This Pac-Man Spacecraft Will Devour a Satellite

Swiss researchers are designing a tiny satellite to eat their defunct cube satellite and clean up space junk

Pac-Man Spacecraft
Swiss researchers want to build a spacecraft to eat their tiny satellites after they stop working. EPFL/Jamani Caillet

There’s a lot of trash in space. Rather than add more to the space garbage dump, Swiss researchers hope to build a spacecraft that eats small, non-functioning satellites, Michael Rundle reports for Wired UK.

Scientists at Switzerland’s EPFL Center for Space Engineering announced their plans this week. However, the mission, dubbed CleanSpace One, has been in the works for a long time.

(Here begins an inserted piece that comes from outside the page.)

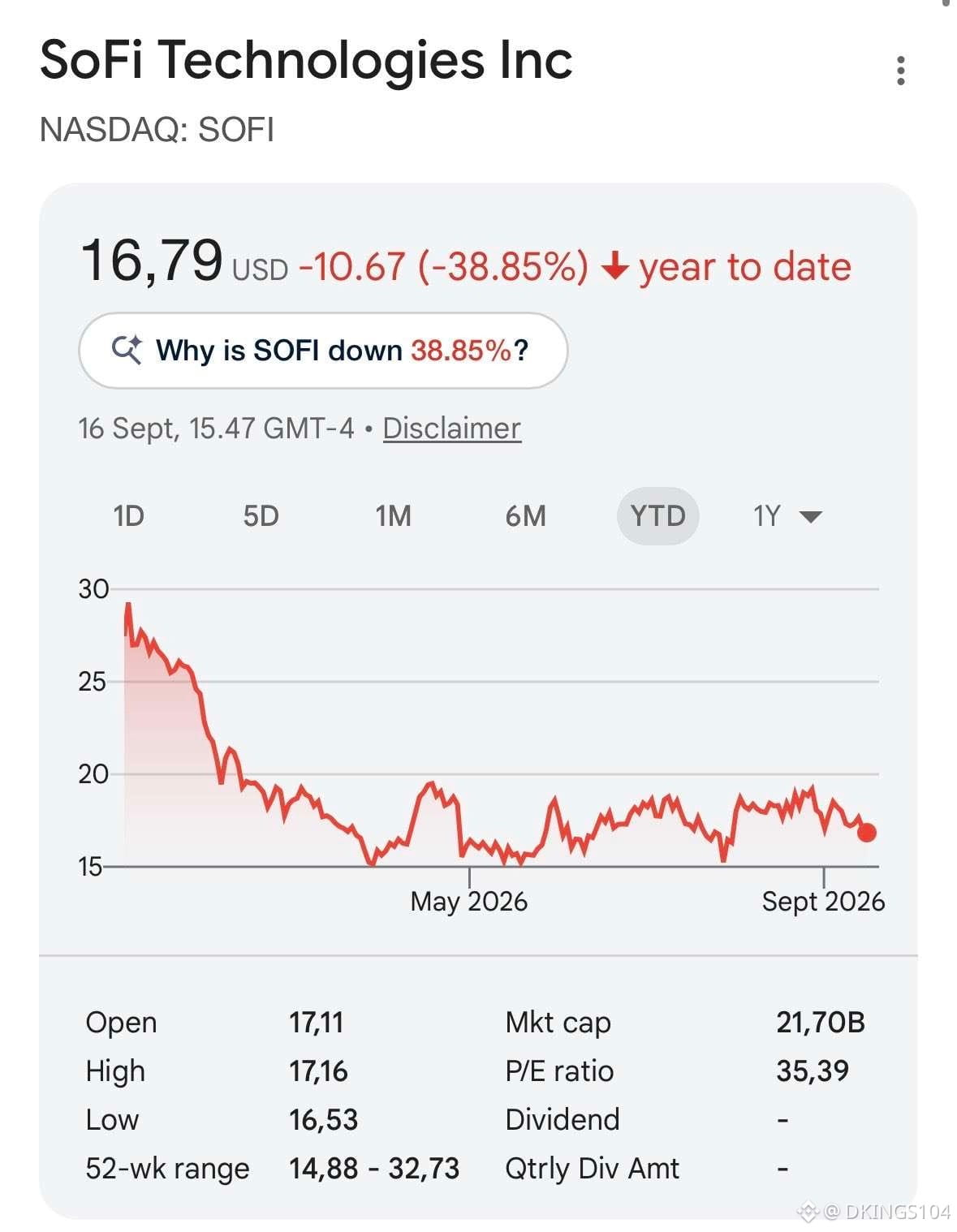Click the P/E ratio value 35,39
Viewport: 957px width, 1232px height.
pos(813,1071)
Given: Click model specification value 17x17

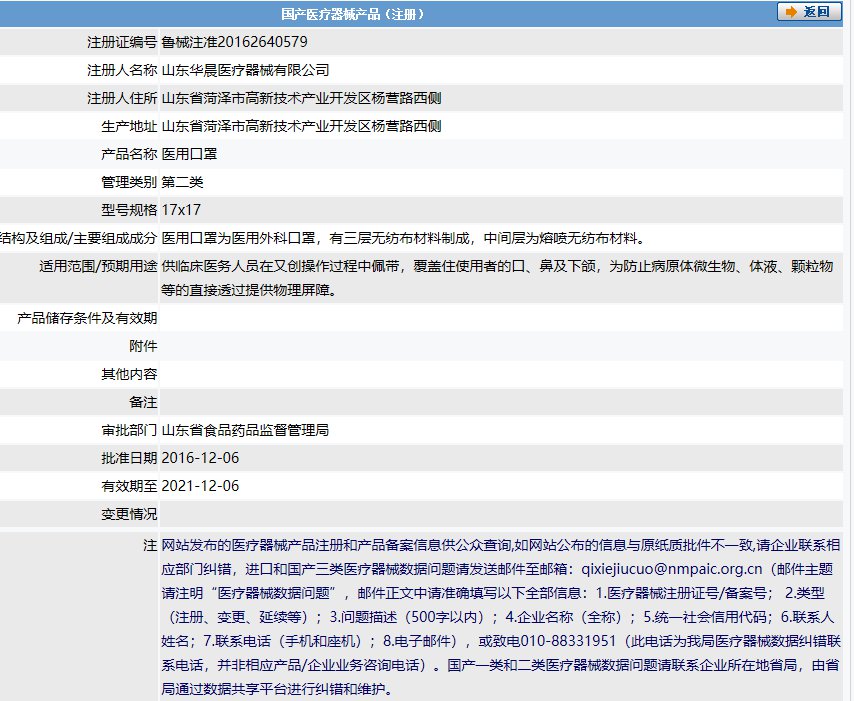Looking at the screenshot, I should click(181, 210).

Switzerland launched its first satellite in 2009—a tiny cubesat called SwissCube. But researchers knew that like all satellites, the SwissCube wouldn't last forever. After three years of brainstorming, researchers are now in the process of designing and building a spacecraft equipped with a camera to find the satellite and a net to snag and eat it in orbit.

SwissCube is tiny, a mere 4 inches by 4 inches, with a highly reflective surface. That makes it tricky to spot. Both tracking down the satellite and gobbling may prove precarious. “It only takes one error in the calculation of the approach for SwissCube to bounce off CleanSpace One and rocket out into space,” Muriel Richard-Noca, an engineer who leads the CleanSpace One team, said in a statement.

Cruising around the Earth at a little over four miles per second, even small pieces of debris can cause problems for the working satellites and astronauts. NASA and other space agencies monitor debris, but no one has a perfect long term-solution (though lasers are definitely on the table). The project serves as a field test to see what strategies work best when it comes to cleaning up space junk.

SwissCube completed its research mission in 2014, and CleanSpace One could launch as early as 2018.